La grève générale devrait se poursuivre jusqu’à ce que Gotabaya démissionne. Mais cela ne suffit pas. Ce qui remplacera le gouvernement actuel n’est toujours pas clairement formulé par le mouvement d’opposition. L’idée de former des comités sur les lieux de travail et dans les villages et les villes commence à faire son chemin. Les syndicats devraient prendre l’initiative et former des comités sur les lieux de travail et dans les communautés pour organiser les protestations et leur défense. Le mouvement doit également adopter une position claire sur toutes les revendications démocratiques et sur la nécessité d’une politique économique d’urgence qui doit être mise en œuvre immédiatement.

Certains se font encore des illusions en pensant qu’un accord avec le FMI ou l’Occident permettra d’une manière ou d’une autre de sortir de la sombre crise économique. Mais un accord avec le FMI pourrait entraîner une nouvelle détérioration des conditions économiques et le démantèlement des services publics. En outre, le mouvement devrait également prendre la responsabilité de gagner le soutien des Tamouls, des musulmans, des travailleurs des régions montagneuses et des autres minorités nationales et religieuses. Il ne suffit pas de répéter que toutes les sections sont unies dans l’opposition au régime Rajapakse. Les revendications formulées par ces communautés doivent être reprises par le mouvement. La famille Rajapakse est responsable des massacres qui ont eu lieu dans le Nord. Bien que les Tamouls, en général, soutiennent la lutte qui a lieu, une partie d’entre eux se demande toujours si leurs revendications seront acceptées par le mouvement. Beaucoup craignent que les aspirations nationales ne soient noyées dans le mouvement actuel, qui met l’accent sur la promotion d’une « nation sri-lankaise unie ». Le mouvement peut toutefois gagner le soutien des Tamouls s’il commence à exprimer clairement leurs exigences démocratiques et à répondre à leurs aspirations nationales.

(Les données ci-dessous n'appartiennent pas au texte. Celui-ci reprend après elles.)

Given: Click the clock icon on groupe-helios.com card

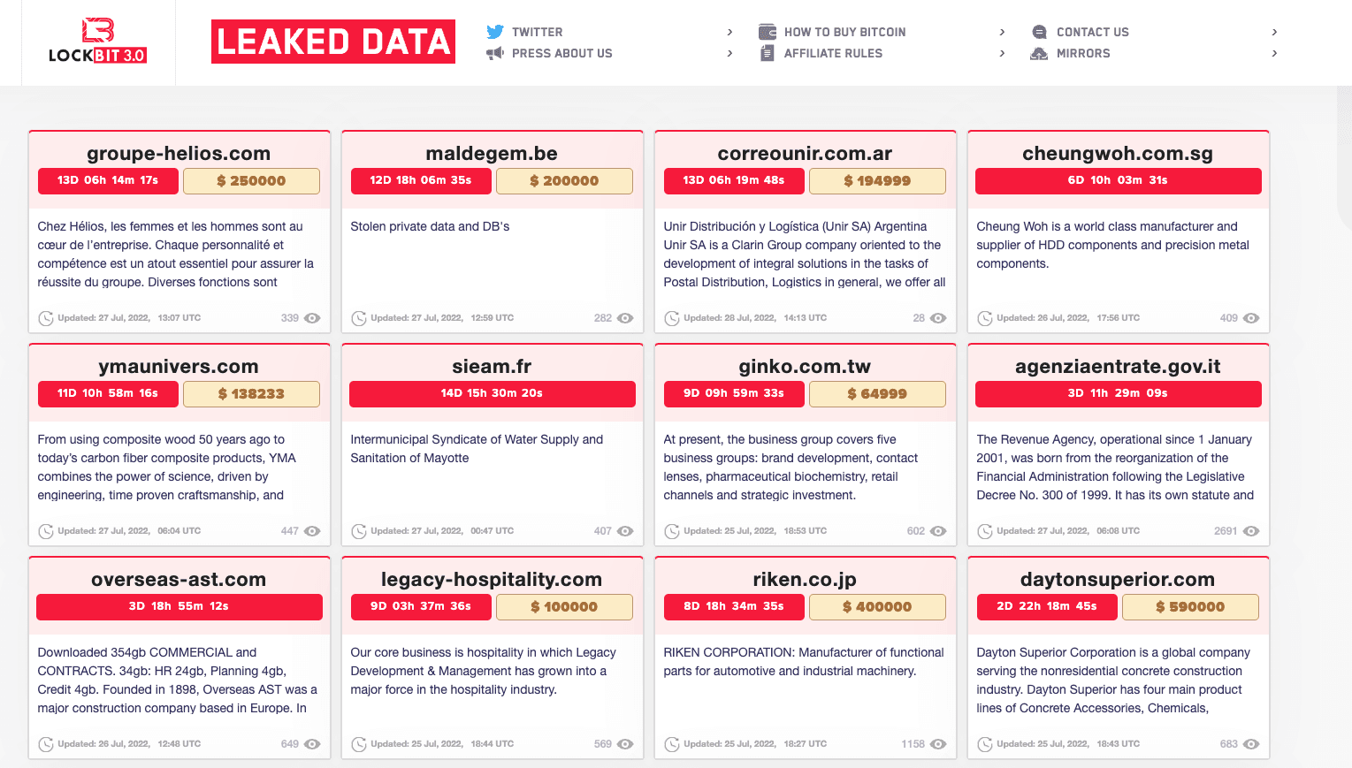Looking at the screenshot, I should tap(46, 318).
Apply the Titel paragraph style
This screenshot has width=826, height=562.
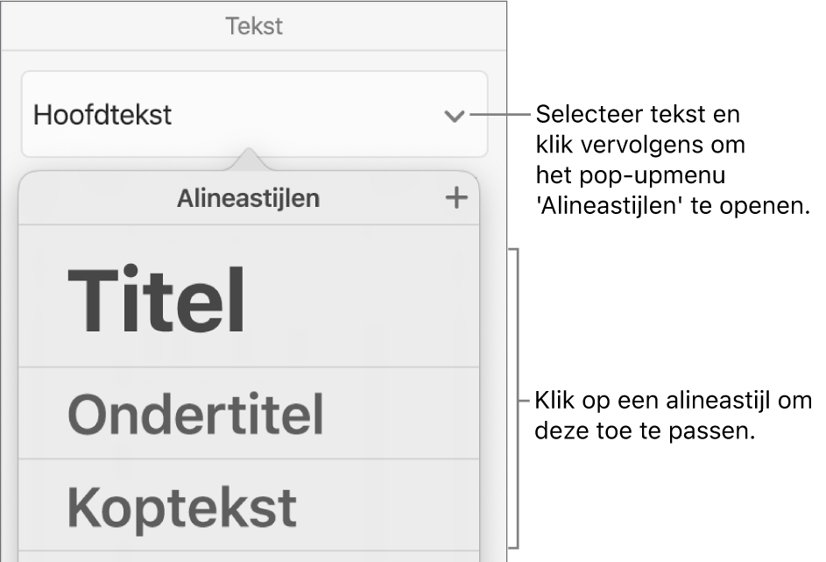click(x=158, y=301)
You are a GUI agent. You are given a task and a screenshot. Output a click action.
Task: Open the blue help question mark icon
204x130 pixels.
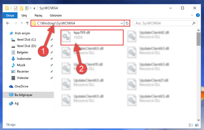click(x=198, y=15)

La demande d’une nation séparée est renforcée par la répression en cours et la guerre brutale menée par les Rajapakse, qui a tué des dizaines de milliers de personnes et en a fait disparaître encore plus. Inévitablement, une partie des Tamouls s’est réjouie de l’incendie de la maison de la famille Rajapakse, en se rappelant combien de maisons avaient été brûlées dans le nord. Mais un mouvement fort avec des perspectives et des revendications claires peut surmonter le passé brutal. L’unité sur la base de revendications et de perspectives claires est possible. C’est une telle unité qui sera beaucoup plus forte – et qui sera absolument inébranlable par les forces de l’État.

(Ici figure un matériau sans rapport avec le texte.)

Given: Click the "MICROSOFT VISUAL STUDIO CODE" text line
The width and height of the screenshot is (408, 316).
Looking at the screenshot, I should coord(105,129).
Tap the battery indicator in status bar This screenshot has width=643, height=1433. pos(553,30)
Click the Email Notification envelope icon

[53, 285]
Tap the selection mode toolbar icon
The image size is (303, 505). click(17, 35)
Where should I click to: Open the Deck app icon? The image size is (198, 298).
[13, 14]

Beaucoup craignent également le retour au pouvoir d’éléments chauvins sources de divisions. Nous avons déjà commencé à voir des organisations chauvines bouddhistes liées à Gotabaya descendre dans la rue et lancer des attaques – notamment contre les commerces de la minorité musulmane, etc. Cela pourrait conduire à de nouveaux affrontements. À moins que ces forces ne soient vaincues de manière décisive et qu’un gouvernement des travailleurs et des pauvres ne soit mis en place, le danger d’un retour de la famille de Mahinda ne peut être exclu. Le Sri Lanka se trouve à un moment crucial. Bien que la situation actuelle soit désastreuse pour des millions de personnes, elle offre également l’opportunité de former un gouvernement des travailleurs et des pauvres qui puisse servir les intérêts du peuple. Il s’agira d’une avancée considérable, non seulement pour le Sri Lanka, mais aussi pour la région et au-delà.